Malaysian footballer

Syamsul Mohd Saad (born 3 March 1975) is a former Malaysian footballer who was a defender with Perak FA and Terengganu FA. He had a successful career with Perak. Syamsul is currently the coach of Malaysia A1 Semi-Pro League club Perak FA.

== Playing career ==
In his first season with Perak, he won the Malaysia Cup. He clinched two Malaysian League title with Perak in 2002 and 2003. On 2004 he won the Malaysia FA Cup. His career was cut short after receiving a serious injury.

After retiring, he has worked as head coach at Kiddo Kickers Academy, before re-joining Perak as youth coach. He was promoted to head coach role for the senior team in 2016.

== International career ==
Syamsul appeared once for the Malaysia national team, in a 2006 FIFA World Cup qualifier against Hong Kong in 2004.

== Managerial career ==
On 8 March 2017, he was appointed as a Perlis FA head coach.

=== Perak FA (2025–present) ===
On 26 July 2025, Syamsul was appointed as the head coach of the revived Perak FA state football team for their campaign in the 2025–26 Malaysia A1 Semi-Pro League and the 2026 Sukma Games.

In January 2026, Syamsul guided his youthful squad (primarily composed of U-23 and Sukma players) to a historic upset in the 2025–26 Malaysia Cup. In the Round of 16, Perak FA defeated Super League giants Kuala Lumpur City 2–0 in the first leg at Manjung Stadium. Despite a narrow 3–2 aggregate loss after extra time in the second leg, Syamsul was widely praised by the national media for his tactical discipline and faith in young local talent. Following the Malaysia Cup exit, he led the team into the MFL Challenge Cup quarter-finals.

Syamsul's 2025–26 campaign was highlighted by a significant "giant-killing" run in the 2025–26 Malaysia Cup. On 18 January 2026, his youthful squad defeated Malaysia Super League side Kuala Lumpur City 2–0 in the Round of 16 first leg, a result widely described as the upset of the season.

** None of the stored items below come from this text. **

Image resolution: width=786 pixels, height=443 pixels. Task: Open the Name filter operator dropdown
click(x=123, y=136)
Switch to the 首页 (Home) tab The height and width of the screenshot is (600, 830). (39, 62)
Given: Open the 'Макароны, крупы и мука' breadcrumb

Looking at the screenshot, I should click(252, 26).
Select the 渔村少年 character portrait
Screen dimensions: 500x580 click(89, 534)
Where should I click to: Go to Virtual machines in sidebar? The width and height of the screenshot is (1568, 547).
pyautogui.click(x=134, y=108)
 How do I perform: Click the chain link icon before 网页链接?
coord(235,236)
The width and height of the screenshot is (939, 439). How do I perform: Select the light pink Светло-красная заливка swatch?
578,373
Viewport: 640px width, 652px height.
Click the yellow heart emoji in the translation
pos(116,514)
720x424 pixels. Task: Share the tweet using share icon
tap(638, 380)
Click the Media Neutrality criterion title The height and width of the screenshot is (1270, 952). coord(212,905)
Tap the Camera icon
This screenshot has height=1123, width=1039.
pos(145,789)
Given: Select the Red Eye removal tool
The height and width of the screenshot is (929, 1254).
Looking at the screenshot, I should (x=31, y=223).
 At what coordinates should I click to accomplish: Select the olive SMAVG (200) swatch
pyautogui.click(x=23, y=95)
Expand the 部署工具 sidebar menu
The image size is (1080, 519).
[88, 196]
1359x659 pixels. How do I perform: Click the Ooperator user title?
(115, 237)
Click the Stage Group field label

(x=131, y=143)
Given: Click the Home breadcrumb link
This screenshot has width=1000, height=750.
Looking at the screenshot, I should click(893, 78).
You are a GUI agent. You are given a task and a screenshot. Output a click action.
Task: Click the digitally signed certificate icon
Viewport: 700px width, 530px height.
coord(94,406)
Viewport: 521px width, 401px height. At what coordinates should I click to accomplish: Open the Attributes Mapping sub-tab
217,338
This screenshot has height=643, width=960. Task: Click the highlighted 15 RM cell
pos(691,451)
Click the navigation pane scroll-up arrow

Following a narrow 3–2 aggregate exit after extra time in the second leg, Syamsul transitioned the team to the MFL Challenge Cup. To bolster the squad for the tournament, he oversaw the high-profile return of veteran winger Wan Zack Haikal on 29 January 2026.

== Personal life ==
Syamsul has two younger brother who is also a former footballers themselves; Shahrizal Saad who has played for Perak and Johor FC, and Shahrul Saad who is currently playing for Johor Darul Ta'zim.